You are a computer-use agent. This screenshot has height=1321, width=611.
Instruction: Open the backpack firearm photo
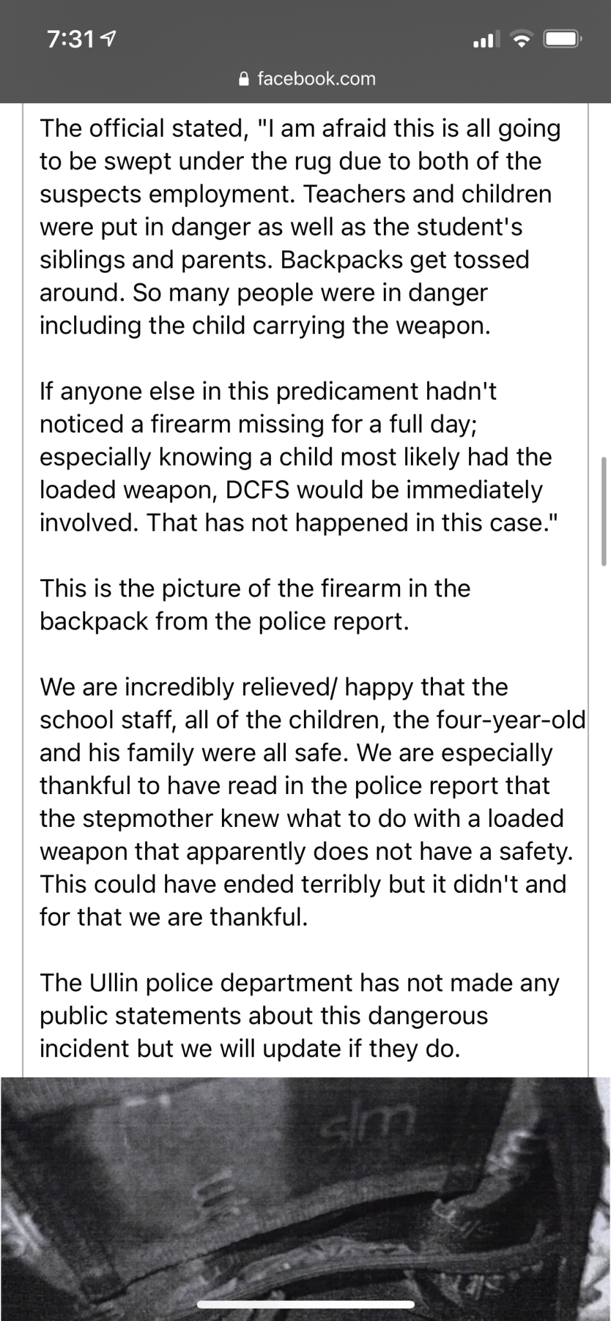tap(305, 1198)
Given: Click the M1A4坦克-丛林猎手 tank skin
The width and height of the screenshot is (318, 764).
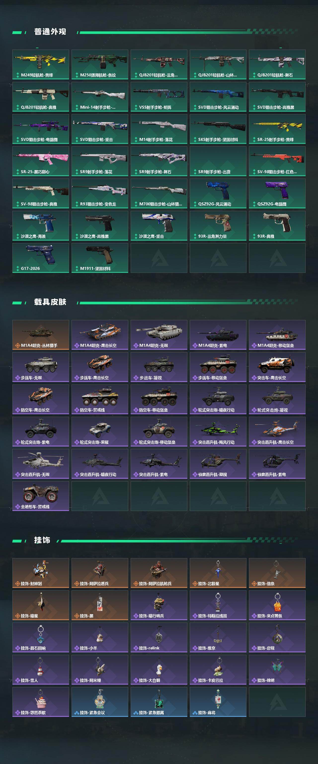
* * *
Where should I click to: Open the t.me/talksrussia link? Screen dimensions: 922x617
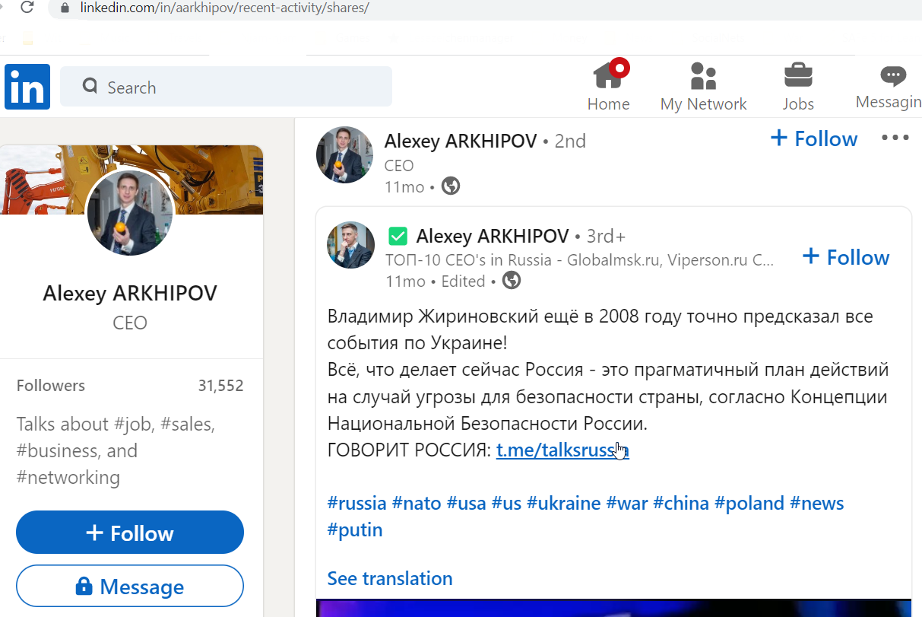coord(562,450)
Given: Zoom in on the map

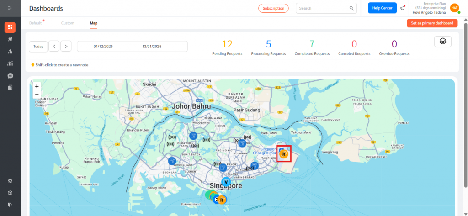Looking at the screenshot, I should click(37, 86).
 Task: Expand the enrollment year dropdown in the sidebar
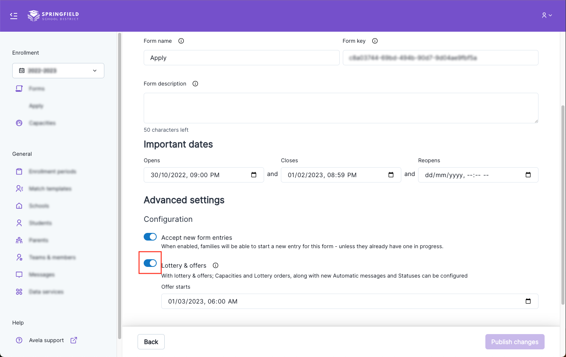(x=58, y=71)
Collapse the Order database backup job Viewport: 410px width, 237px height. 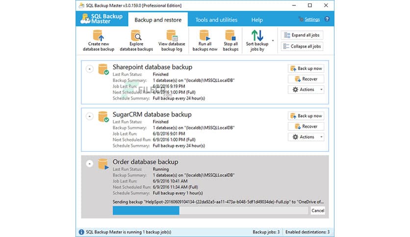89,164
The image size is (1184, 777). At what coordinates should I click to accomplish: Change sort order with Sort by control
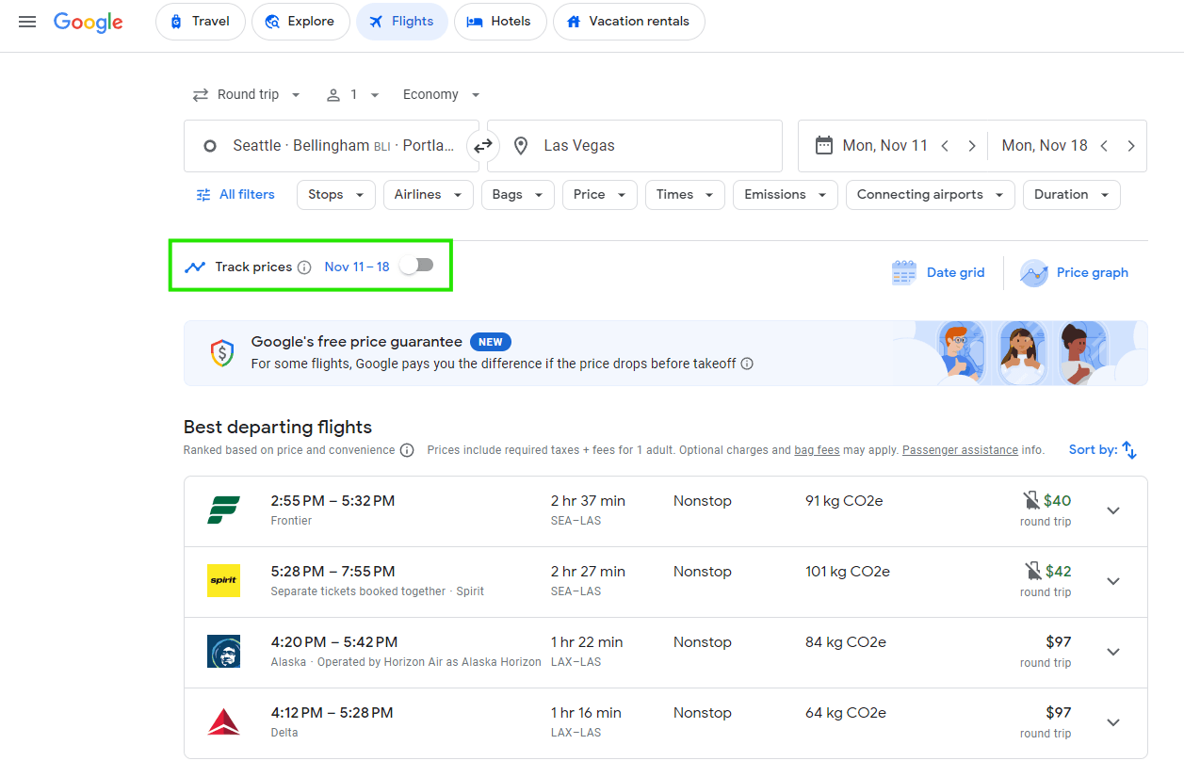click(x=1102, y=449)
* * *
■ Required work ■
Above are the records; copy exactly the lines from the one with "You are a computer-use" through the one with "The width and", including both, and nothing more. Leave out pictures.

■ Solution to this exercise ■
You are a computer-use agent. This screenshot has height=1321, width=611.
Instruction: Open the backpack firearm photo
tap(305, 1198)
Given: Click the M1A4坦克-丛林猎手 tank skin
The width and height of the screenshot is (318, 764).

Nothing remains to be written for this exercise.